There is no way for Charlie to do this without either:

• Reading Alice's and Bob's minds to know which card they will pick, or
• Having trick cards that change color
• Charlie does some other trick (like switching Bob's cards around after Alice picks her card)

If Charlie tried to do it with regular cards and no tricks, then he would have to give one person two blacks and one red, and give the other person two reds and one black. But if he did that, then the probability that they would have opposite colors when they pick different positions is 1/3, not 1/4.

 

[Boing3000]

So in a quantum state measure, you are 100% sure to get a certain result,

Well, kind of. QM is verifyied 100% but only to the extend that you make many (many many) measures. It is a stochastic theory, meaning one outcome is very unpredictable. And that is not the case for classical mechanic.

just like, knowing the initial conditions of a cannonball, can you predict exactly where it ends?

No, very unlike the cannonball. Even if the is prediction is actually more difficult in reality that one may think (because of chaos). But with idealized cannonball (in vacuum etc... you can obtain very small margin of error).

 

[member 648030]

Well, kind of. QM is verifyied 100% but only to the extend that you make many (many many) measures.

Exactly like like throwing a coin or a nut ...

 

[member 648030]

Yes, I know. Electrons and positrons are too tiny to see. But the point of saying that their spins are entangled is that you distant measurements that are correlated. You have a source of particle/antiparticle pairs. Out of each pair, Alice measures the spin of one particle, and Bob measures the spin of the other particle. Empirically, if you want to eliminate mentioning things that are not visible, the way things look is like this (simplified)
...
So Alice's and Bob's results are strongly correlated. According to Bell's theorem, the correlation cannot be explained in terms of local hidden variables, but it can be explained in terms of entangled wave functions.

Ok everything's right what you say, but I do not understand why you talk about pairs of particles. I am considering the case of a single particle, if you want, the classic Schrodinger equation of the electron in the hydrogen atom.

 

[Boing3000]

Exactly like like throwing a coin or a nut ...
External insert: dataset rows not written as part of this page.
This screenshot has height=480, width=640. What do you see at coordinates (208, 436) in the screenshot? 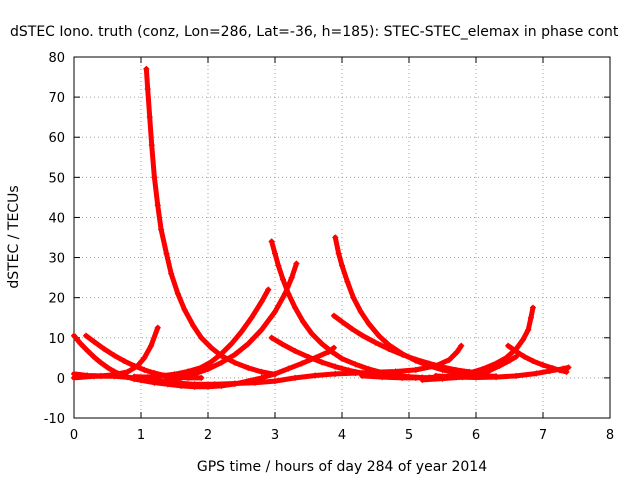
I see `x-tick-label: 2` at bounding box center [208, 436].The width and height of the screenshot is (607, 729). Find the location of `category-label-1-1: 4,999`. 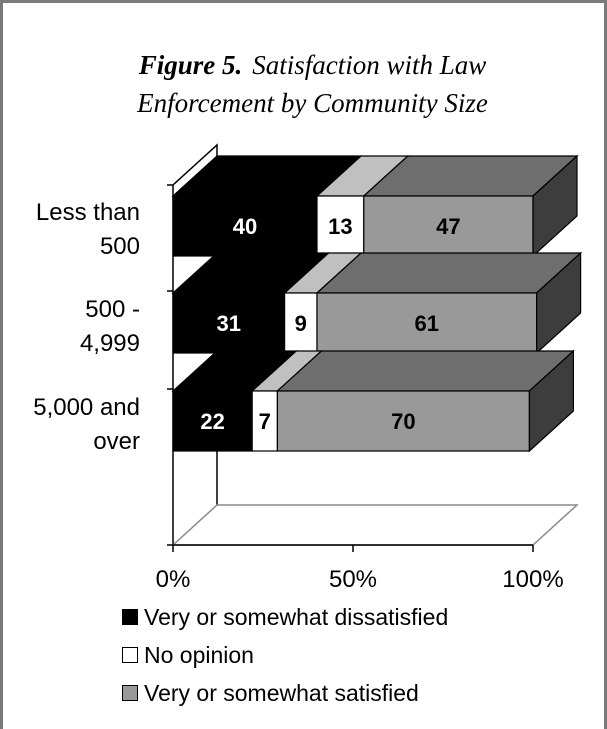

category-label-1-1: 4,999 is located at coordinates (110, 344).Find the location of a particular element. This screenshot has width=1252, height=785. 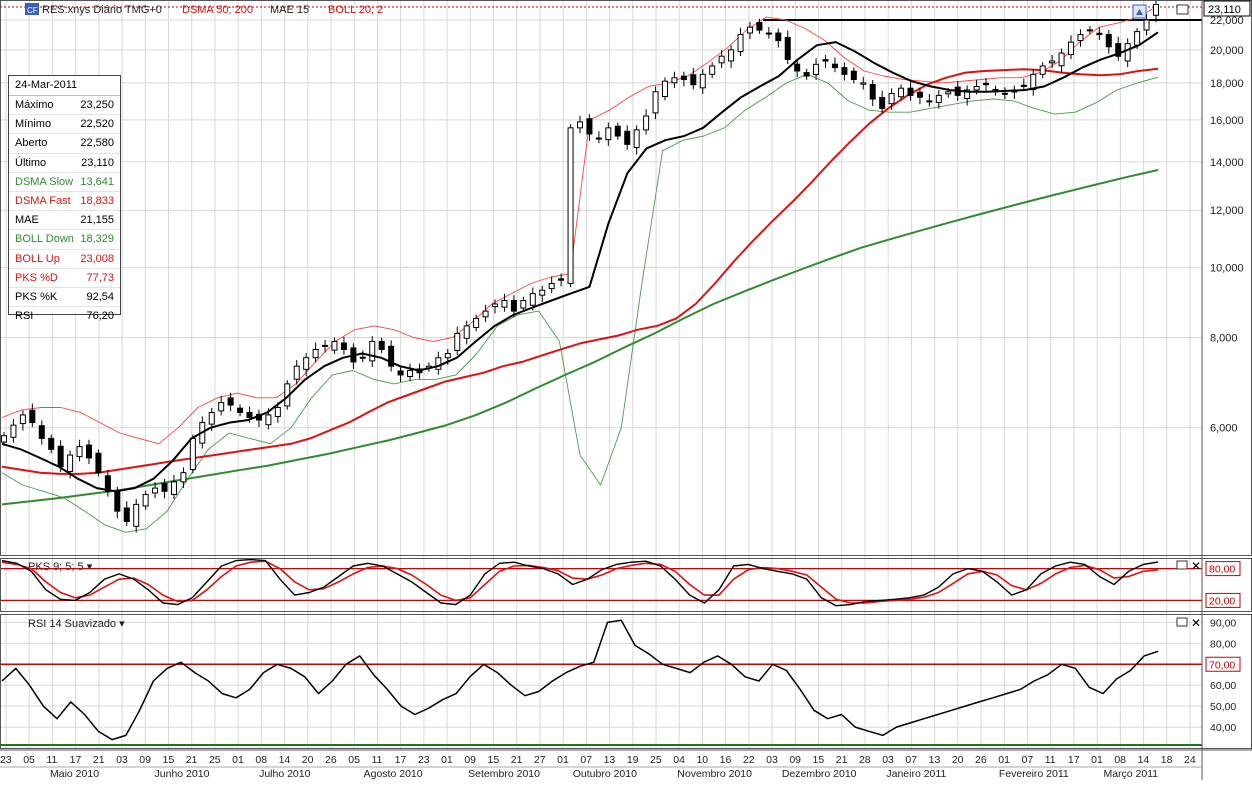

rsi-level-badge is located at coordinates (1223, 664).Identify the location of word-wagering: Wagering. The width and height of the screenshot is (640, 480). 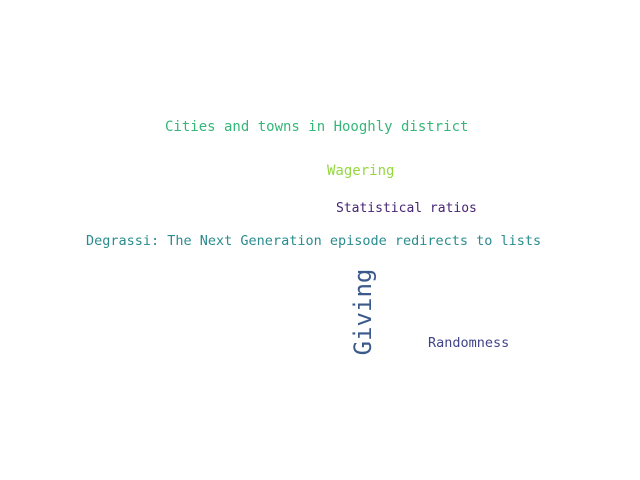
(361, 171).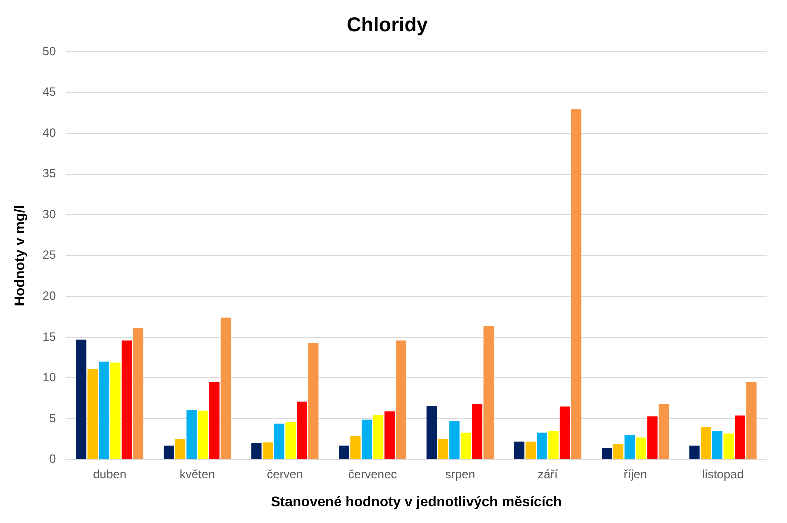 Image resolution: width=787 pixels, height=523 pixels. What do you see at coordinates (49, 296) in the screenshot?
I see `y-tick-label: 20` at bounding box center [49, 296].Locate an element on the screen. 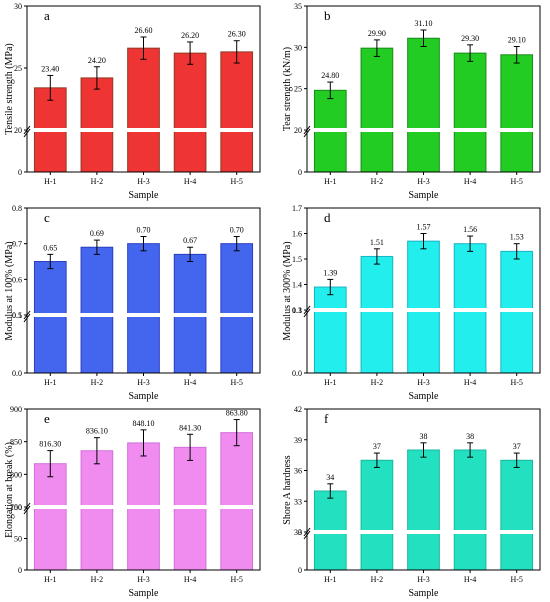 Image resolution: width=550 pixels, height=602 pixels. y-tick-label: 0.5 is located at coordinates (17, 316). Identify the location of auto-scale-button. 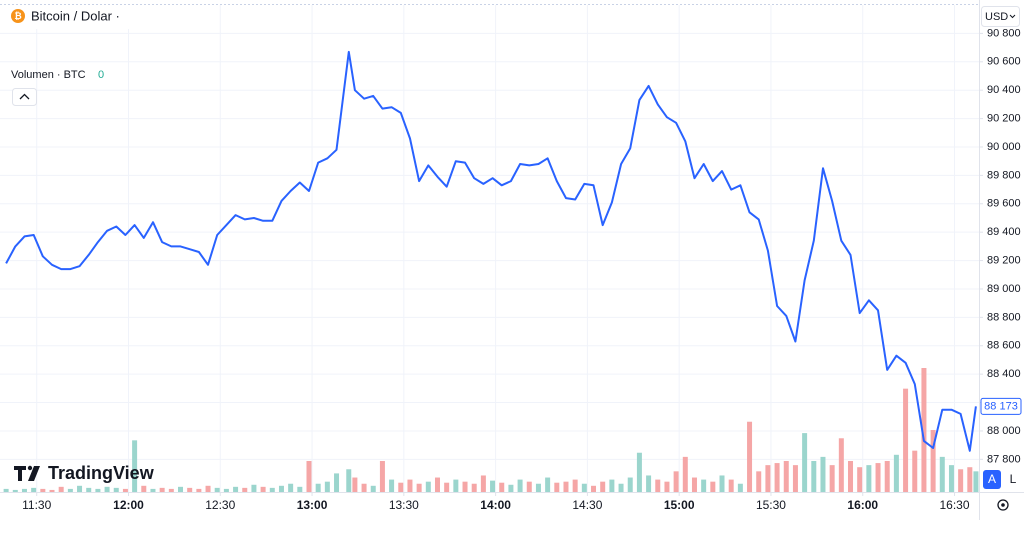
(992, 480).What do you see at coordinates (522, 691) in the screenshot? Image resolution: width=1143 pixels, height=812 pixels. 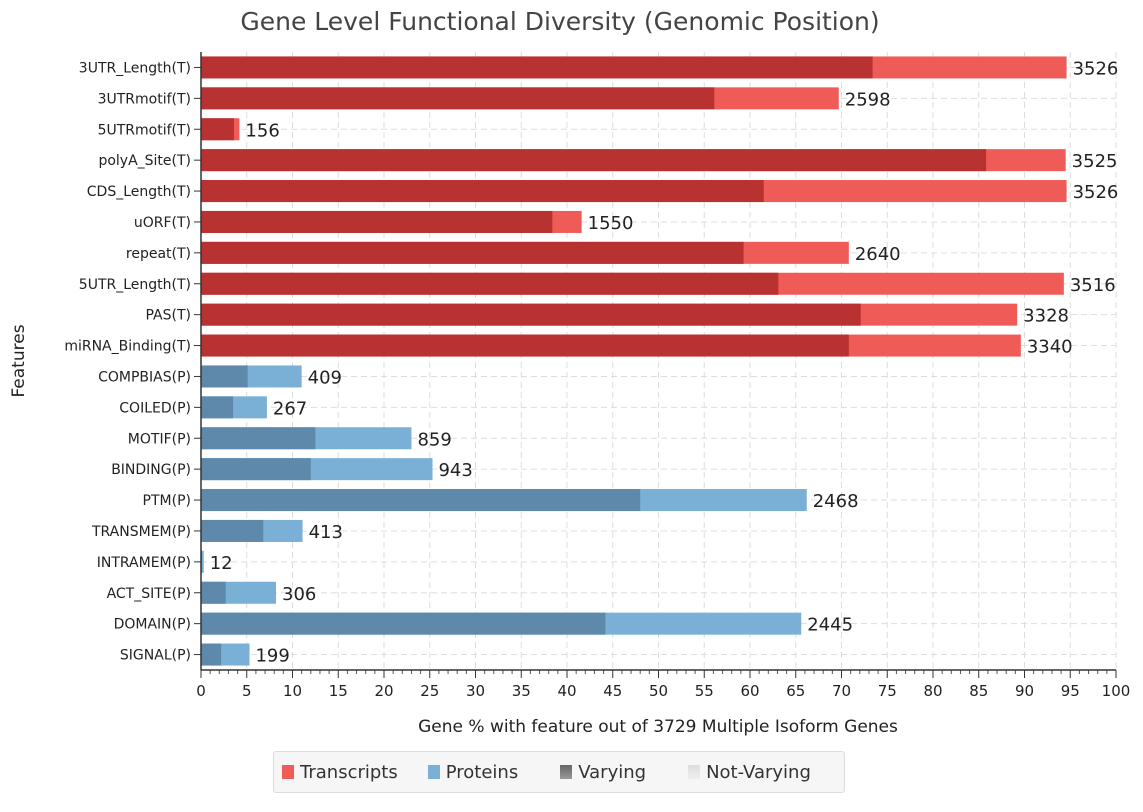 I see `x-tick-label: 35` at bounding box center [522, 691].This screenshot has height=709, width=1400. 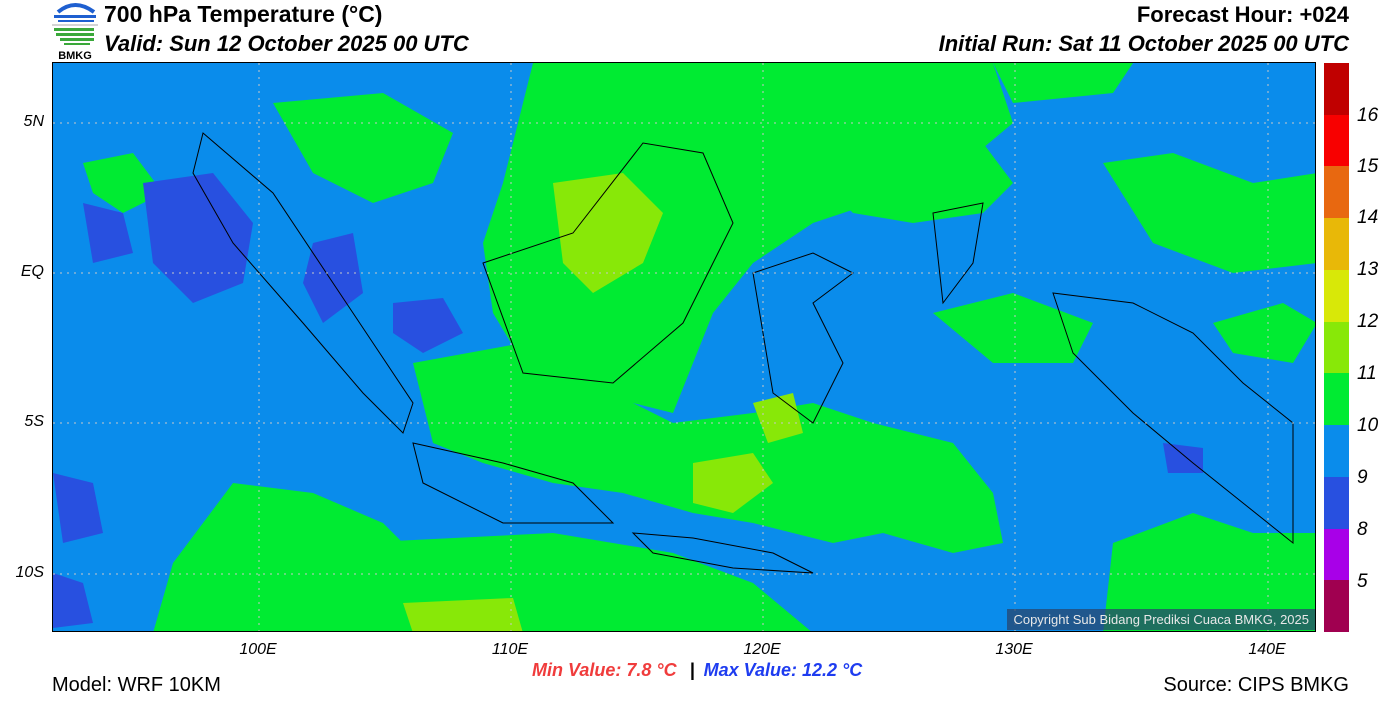 I want to click on source-label: Source: CIPS BMKG, so click(x=1256, y=685).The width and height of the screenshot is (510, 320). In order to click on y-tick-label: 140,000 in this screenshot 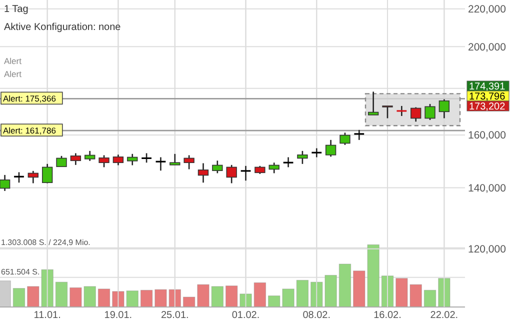, I will do `click(487, 188)`.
Exactly unlike the throwing of a coin which is at every single moment in a precise state. There is no stochastics involved.
The fact that you arrange the coin to be thrown in a random way (like using a hand) is where you get the illusion that the coin is in an unknown state and need a stochastic approach.

I hope you won't count on a "collapse" to win again future gambling robot. Because if they get to throw the coin, or even to bet after having watched you trough it ... you'll lose 99% of the time.
Meanwhile, you'll be as powerful as any robot to bet on spin of particles (because quanta behave very differently)

 

[member 648030]

Exactly unlike the throwing of a coin which is at every single moment in a precise state. There is no stochastics involved.
The fact that you arrange the coin to be thrown in a random way (like using a hand) is where you get the illusion that the coin is in an unknown state and need a stochastic approach.

I hope you won't count on a "collapse" to win again future gambling robot. Because if they get to throw the coin, or even to bet after having watched you trough it ... you'll lose 99% of the time.
Meanwhile, you'll be as powerful as any robot to bet on spin of particles (because quanta behave very differently)

So when Einstein (I repeat) saying the famous phrase "God does not play dice!" (evidently referring to the probabilistic character of the QM), Bohr should have answered: "Albert, but a dice is not a random object! But did you study classical physics? Did you give it the general physics exam?

 

[PeterDonis]

The fact that a state has a value and another value

This is not the case. The state has only one value.